Monday: Hili dialogue

April 25, 2022 • 3:46 am

Meanwhile, in Dobrzyn, Hili is feeling snarky

Kulka: Did you notice that Szaron has trouble with mathematics?
Hili: Yes, he is always forgetting formulas.
(Photo: Paulina R.)Kulka: Czy zauważyłaś, że Szaron ma kłopoty z matematyką?
Hili: Tak ciągle zapomina wzorów.
(Zdjęcie: Paulina R.)

And from reader Grant:

On 25 April it will ANZAC Day. ANZAC Day commemorates the landings on the Dardanelles in Turkey in 1915. The forces that landed comprised of troops from Australia, New Zealand, the United Kingdom and India. The Turkish Army was well prepared and commanded by Kemal Attaturk.

The campaign objective was to seize control of the straits with th ultimate objective of neutralising Turkey and opening a supply route to Imperial Russia. It was the brainchild of Winston Churchill. The initial landings were a disaster and the campaign failed. Over 5000 Australian soldiers were killed during the campaign that endured through to December 1915. This was just under ten percent of all Australian deaths in World War One. In all 20 percent of Australians who served in that war were killed. It was unique as a force as it became the only all volunteer army to fight in World War One and conscription referendums failed when put to a popular vote.

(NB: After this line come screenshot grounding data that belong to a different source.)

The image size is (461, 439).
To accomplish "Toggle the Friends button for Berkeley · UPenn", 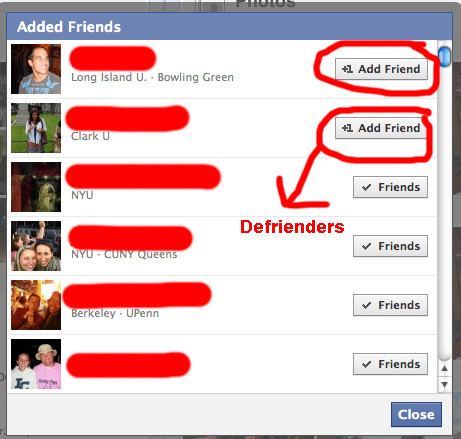I will pyautogui.click(x=390, y=305).
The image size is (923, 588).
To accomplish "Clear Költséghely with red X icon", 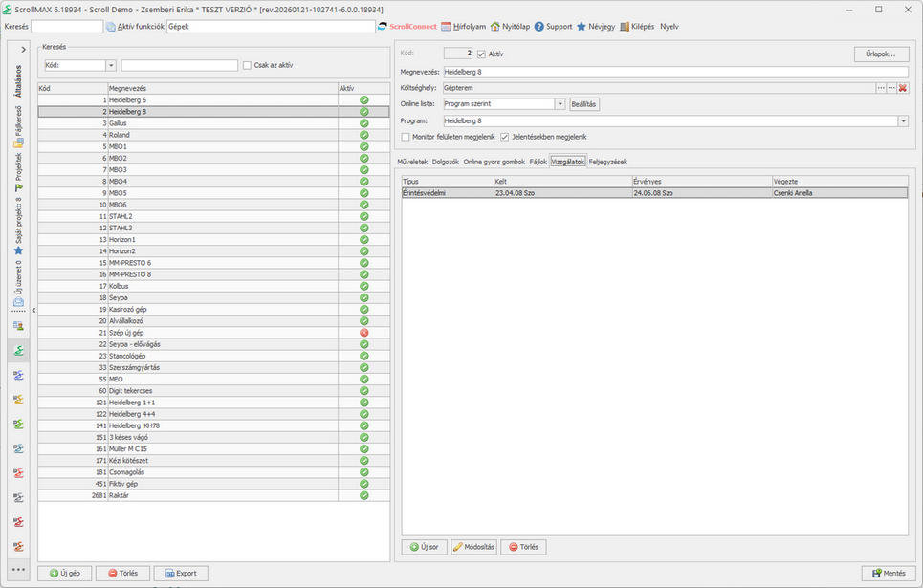I will 902,88.
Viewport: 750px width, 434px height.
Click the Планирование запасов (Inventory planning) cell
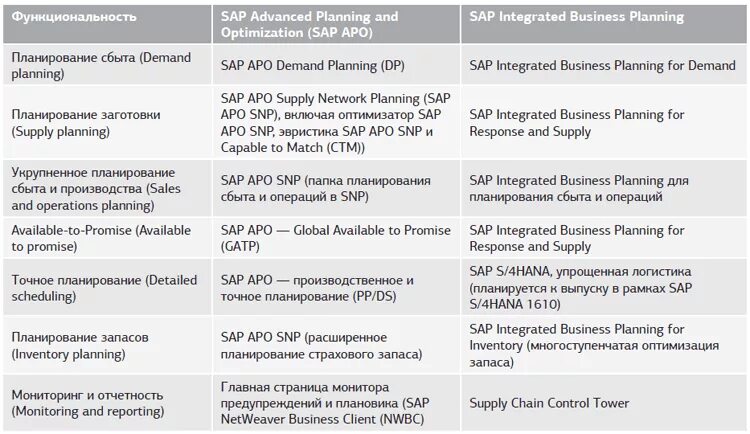click(107, 345)
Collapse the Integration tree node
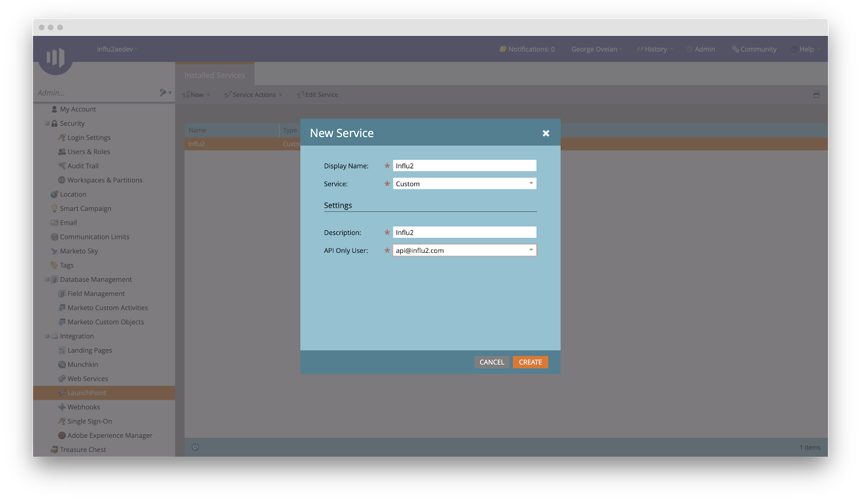The height and width of the screenshot is (504, 861). tap(47, 336)
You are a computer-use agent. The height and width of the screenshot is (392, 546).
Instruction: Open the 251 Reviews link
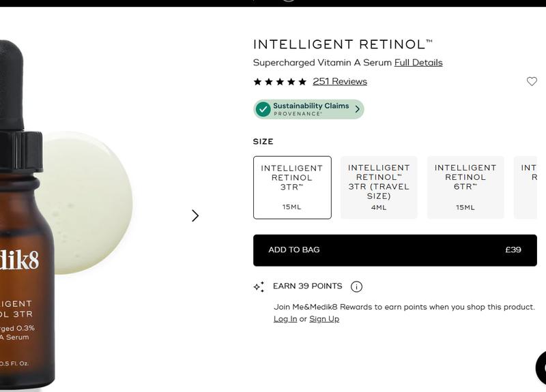pyautogui.click(x=339, y=81)
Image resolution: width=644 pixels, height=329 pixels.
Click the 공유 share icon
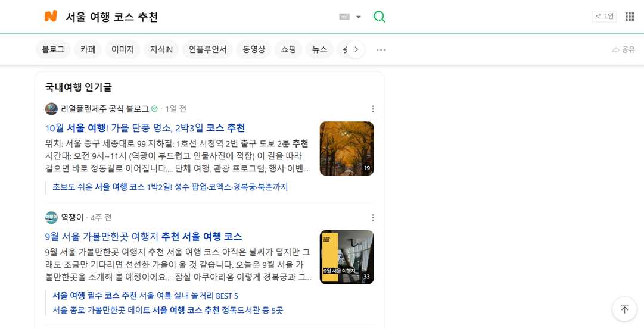pos(623,50)

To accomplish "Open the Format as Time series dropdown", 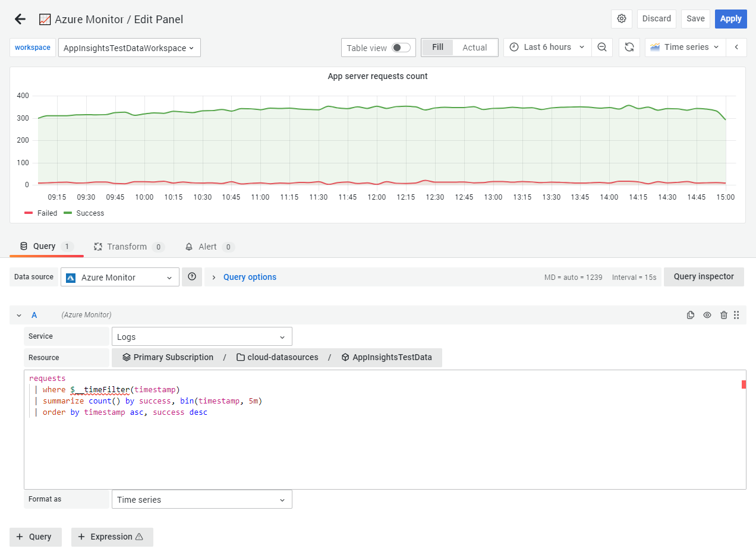I will pos(201,499).
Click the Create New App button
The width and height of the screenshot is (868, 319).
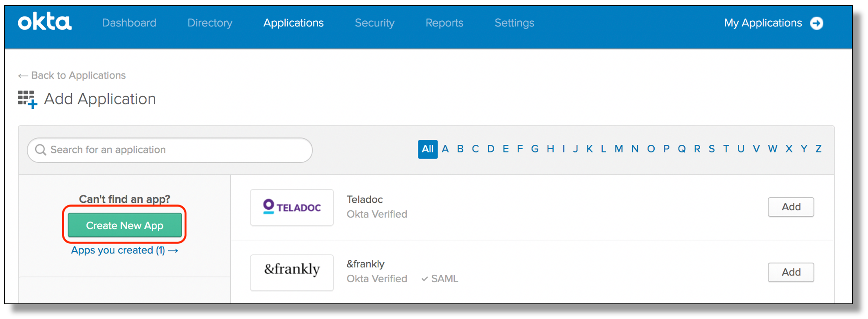tap(124, 225)
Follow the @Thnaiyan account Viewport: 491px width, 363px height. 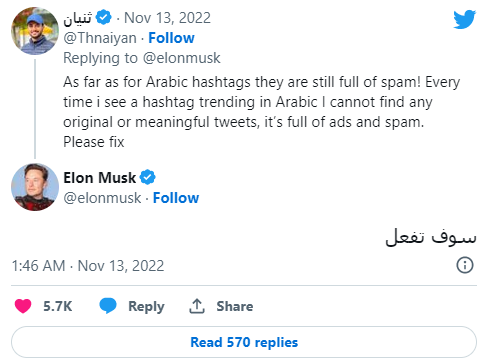pyautogui.click(x=171, y=38)
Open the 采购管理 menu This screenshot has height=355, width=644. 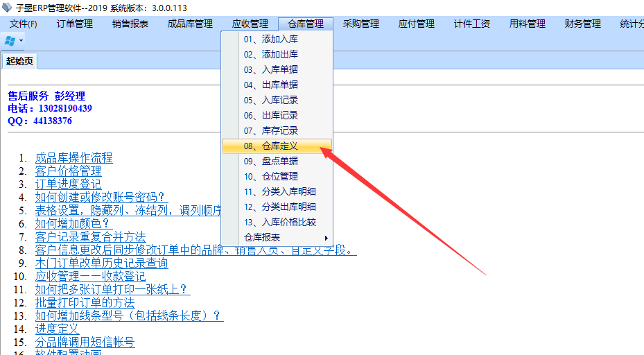tap(360, 24)
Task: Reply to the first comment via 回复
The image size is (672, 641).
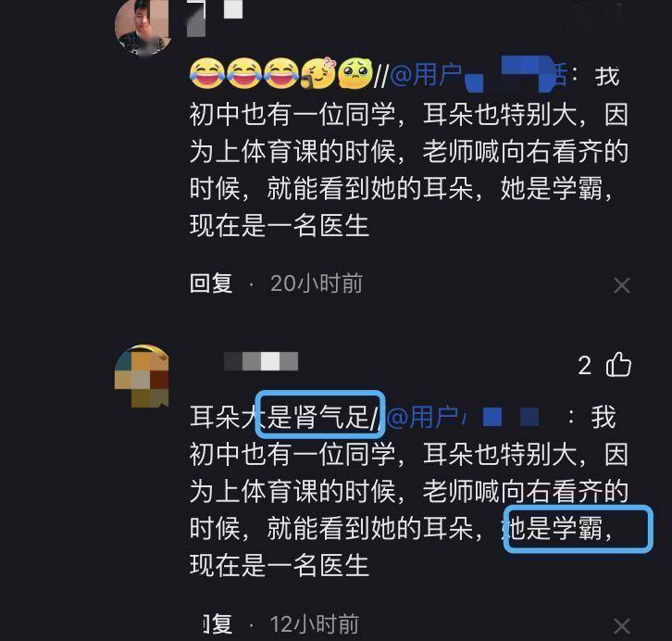Action: [x=211, y=283]
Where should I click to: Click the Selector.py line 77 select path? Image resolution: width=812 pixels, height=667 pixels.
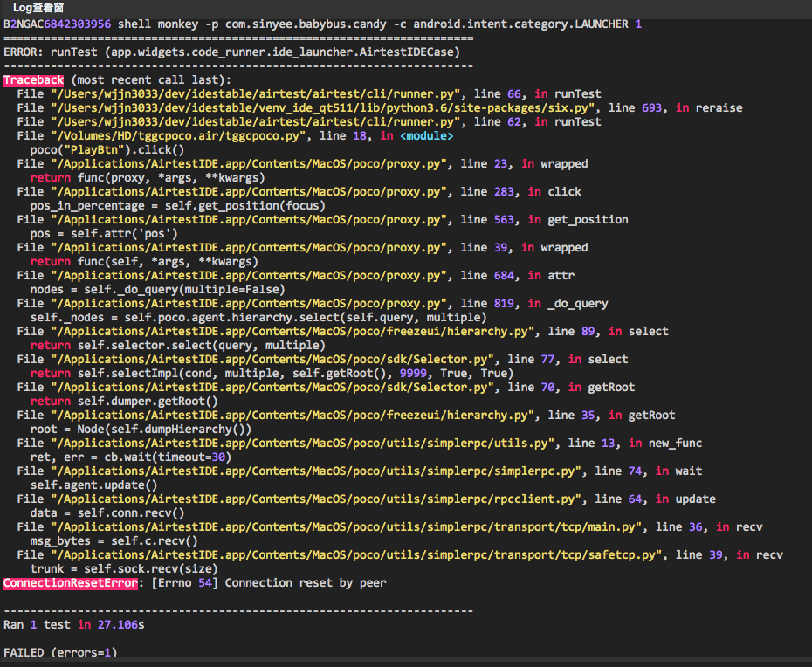coord(271,359)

This link takes you to a song written by Eric Bogle and performed by The Pogues to describe the soldier’s experience of Gallipoli and its aftermath. https://youtu.be/cZqN1glz4JY  It is a timely reminder of the horror and pain of war.  I too am an Australian veteran crippled by conflict, and to my mind there is nothing that justifies war. ANZAC Day is a poignant reminder.

25 thoughts on “Monday: Hili dialogue

    1. Actually, no. YouTu.be is a valid domain within the “be” top level domain (Belgium). If you put it in your browser, you’ll find it redirects to the more conventional youtube.com.

  1. Hang on – “the only all volunteer army to fight in World War One” – well, the BEF was a standing army, & then the volunteers formed “Kitchener’s Army” until conscription in the UK in 1916.

    Funny how the libertarian U.S.A. had ‘the draft’ right from the start of the nation.

    Presumably conscientious objectors were ‘draught excluders’! 🙂

    1. The AIF was not part of the BEF. It was a volunteer force from the commencement of hostilities right up until 11 Nov 1918

    2. Australia did not have a standing army except for a few artillery units and militia forces. These forces could not serve outside Australia or its territories. The Federal Government raised the Australian Imperial Force as an all volunteer force to serve overseas in WW1. It remained volunteer from August 1914 until November 1918. So the sitiuation of the BEF and Kitchener’s volunteers is in no way analogous

    3. I guess it depends on whether you consider the BEF and Kitchener’s army to be distinct from the conscripted British army of the later war years. I’m not sure that is valid because it was all the same army.

    4. Funny how the libertarian U.S.A. had ‘the draft’ right from the start of the nation.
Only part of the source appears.